Using Other Administrative Accounts

You don't hear much about other administrative user accounts (besides root) being used with Linux. It was a fairly common practice in UNIX systems to have several different administrative logins that allowed administrative tasks to be split among several users. For example, people sitting near a printer could have lp permissions to move print jobs to another printer if they knew a printer wasn't working.

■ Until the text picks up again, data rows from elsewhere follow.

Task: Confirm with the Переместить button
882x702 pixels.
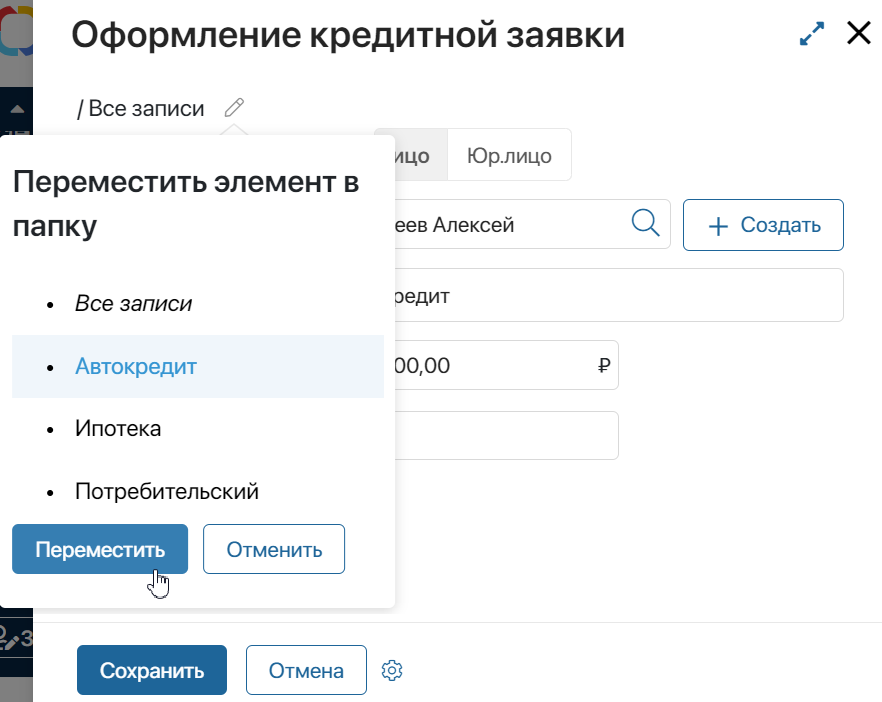Action: point(99,549)
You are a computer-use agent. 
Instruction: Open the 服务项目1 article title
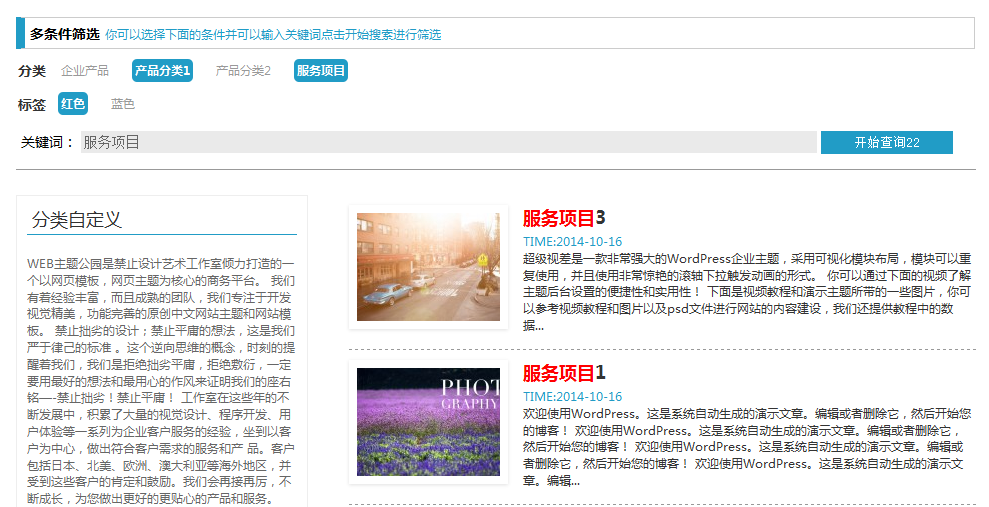pyautogui.click(x=563, y=373)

In any case, administrative logins are available with Linux; however, logging in directly as those users is disabled by default. The accounts are maintained primarily to provide ownership for files and processes associated with particular services. By running daemon processes under separate administrative logins, having one on those processes cracked does not give the cracker root permission and the ability to access other processes and files. Consider the following examples:

  • lp — User owns such things as the /var/log/cups printing log file and various printing cache and spool files. The home directory for lp is /var/spool/lpd.
  • apache — User can be used to set up content files and directories. It is primarily used to run the web server processes (httpd).
  • postfix — User owns various mail server spool directories and files. The user runs the daemon processes used to provide the postfix service (master).
  • uucp — User owns various uucp commands (once used as the primary method for dial-up serial communications) as well as log files in /var/log/uucp, spool files in /var/spool, administrative commands (such as uuchk, uucico, uuconv, and uuxqt) in /usr/sbin, and user commands (uucp, cu, uuname, uustat, and uux) in /usr/bin. The home directory for uucp is /var/spool/uucp. The uucp service is rarely used anymore.
  • bin — User owns many commands in /bin in traditional UNIX systems. This is not the case in some Linux systems (such as Fedora and Gentoo) because root owns most executable files. The home directory of bin is /bin.
  • news — User could do administration of Internet news services, depending on how you set permission for /var/spool/news and other news-related resources. The home directory for news is /etc/news.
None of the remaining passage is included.